What is being asked: Reproduce the records from the line with "Click the 即将开通地区 notice text" up to and including the line with "Action: pos(2416,864)", changing every "Given" to "Request" and leaving all else as is.

Items from a dataset:
--- Begin ---
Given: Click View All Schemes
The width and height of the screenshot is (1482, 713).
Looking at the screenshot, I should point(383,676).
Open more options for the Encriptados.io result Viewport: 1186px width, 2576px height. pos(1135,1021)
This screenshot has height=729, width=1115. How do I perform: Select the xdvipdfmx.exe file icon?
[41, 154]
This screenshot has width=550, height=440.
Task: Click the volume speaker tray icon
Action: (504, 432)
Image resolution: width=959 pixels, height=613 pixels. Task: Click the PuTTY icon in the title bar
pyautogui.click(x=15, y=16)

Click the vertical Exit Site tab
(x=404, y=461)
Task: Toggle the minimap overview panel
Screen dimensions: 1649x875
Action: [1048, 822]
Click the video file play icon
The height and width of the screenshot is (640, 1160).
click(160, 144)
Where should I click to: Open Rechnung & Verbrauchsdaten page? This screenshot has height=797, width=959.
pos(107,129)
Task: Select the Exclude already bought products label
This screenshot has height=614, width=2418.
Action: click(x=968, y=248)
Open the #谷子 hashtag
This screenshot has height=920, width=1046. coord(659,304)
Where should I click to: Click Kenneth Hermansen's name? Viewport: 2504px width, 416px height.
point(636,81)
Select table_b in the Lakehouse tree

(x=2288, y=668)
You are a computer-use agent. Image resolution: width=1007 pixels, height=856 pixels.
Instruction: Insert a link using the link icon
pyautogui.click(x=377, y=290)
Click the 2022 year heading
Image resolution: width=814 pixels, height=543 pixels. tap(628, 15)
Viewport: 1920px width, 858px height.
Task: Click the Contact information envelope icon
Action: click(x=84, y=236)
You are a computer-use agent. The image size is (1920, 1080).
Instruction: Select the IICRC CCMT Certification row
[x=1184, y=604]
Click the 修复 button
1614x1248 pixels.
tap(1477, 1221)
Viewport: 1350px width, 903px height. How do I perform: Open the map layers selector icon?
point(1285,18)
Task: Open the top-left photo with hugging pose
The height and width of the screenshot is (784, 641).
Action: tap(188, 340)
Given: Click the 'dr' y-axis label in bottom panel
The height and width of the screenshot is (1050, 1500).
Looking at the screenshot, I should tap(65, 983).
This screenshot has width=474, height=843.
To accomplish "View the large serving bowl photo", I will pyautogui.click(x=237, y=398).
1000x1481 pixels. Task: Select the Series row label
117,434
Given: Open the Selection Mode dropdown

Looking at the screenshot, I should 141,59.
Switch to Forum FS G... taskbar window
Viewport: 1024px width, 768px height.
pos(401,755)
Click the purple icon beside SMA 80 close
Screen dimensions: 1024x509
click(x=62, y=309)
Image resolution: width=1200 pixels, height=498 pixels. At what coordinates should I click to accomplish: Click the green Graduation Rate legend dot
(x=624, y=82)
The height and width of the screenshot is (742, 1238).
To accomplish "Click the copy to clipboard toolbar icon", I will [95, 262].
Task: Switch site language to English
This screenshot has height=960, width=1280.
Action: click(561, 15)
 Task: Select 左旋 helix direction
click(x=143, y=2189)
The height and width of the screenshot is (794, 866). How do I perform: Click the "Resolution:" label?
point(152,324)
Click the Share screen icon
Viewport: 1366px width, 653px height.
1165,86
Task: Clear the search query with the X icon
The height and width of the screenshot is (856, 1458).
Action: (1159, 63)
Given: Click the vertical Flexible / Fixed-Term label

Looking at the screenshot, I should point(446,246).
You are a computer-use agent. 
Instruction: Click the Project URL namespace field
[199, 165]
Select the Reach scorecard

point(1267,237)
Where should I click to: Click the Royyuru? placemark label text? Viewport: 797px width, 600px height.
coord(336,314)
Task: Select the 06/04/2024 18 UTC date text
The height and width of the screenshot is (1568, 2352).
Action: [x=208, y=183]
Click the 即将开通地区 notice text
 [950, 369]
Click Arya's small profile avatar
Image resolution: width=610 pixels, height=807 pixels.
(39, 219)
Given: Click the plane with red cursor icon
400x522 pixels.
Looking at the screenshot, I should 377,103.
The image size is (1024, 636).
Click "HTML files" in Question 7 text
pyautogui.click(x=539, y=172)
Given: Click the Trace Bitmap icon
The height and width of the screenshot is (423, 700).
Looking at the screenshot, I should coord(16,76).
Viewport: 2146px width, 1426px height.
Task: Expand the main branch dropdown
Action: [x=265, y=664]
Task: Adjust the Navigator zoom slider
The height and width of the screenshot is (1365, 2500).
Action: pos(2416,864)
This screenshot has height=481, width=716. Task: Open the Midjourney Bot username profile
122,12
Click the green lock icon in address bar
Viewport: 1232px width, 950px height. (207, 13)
--- End ---
Full solution:
Click the 即将开通地区 notice text
 [950, 369]
Click Arya's small profile avatar
Image resolution: width=610 pixels, height=807 pixels.
(39, 219)
Request: Click the plane with red cursor icon
400x522 pixels.
Looking at the screenshot, I should 377,103.
The image size is (1024, 636).
Click "HTML files" in Question 7 text
pyautogui.click(x=539, y=172)
Request: Click the Trace Bitmap icon
The height and width of the screenshot is (423, 700).
Looking at the screenshot, I should coord(16,76).
Viewport: 2146px width, 1426px height.
Task: Expand the main branch dropdown
Action: [x=265, y=664]
Task: Adjust the Navigator zoom slider
The height and width of the screenshot is (1365, 2500).
Action: pos(2416,864)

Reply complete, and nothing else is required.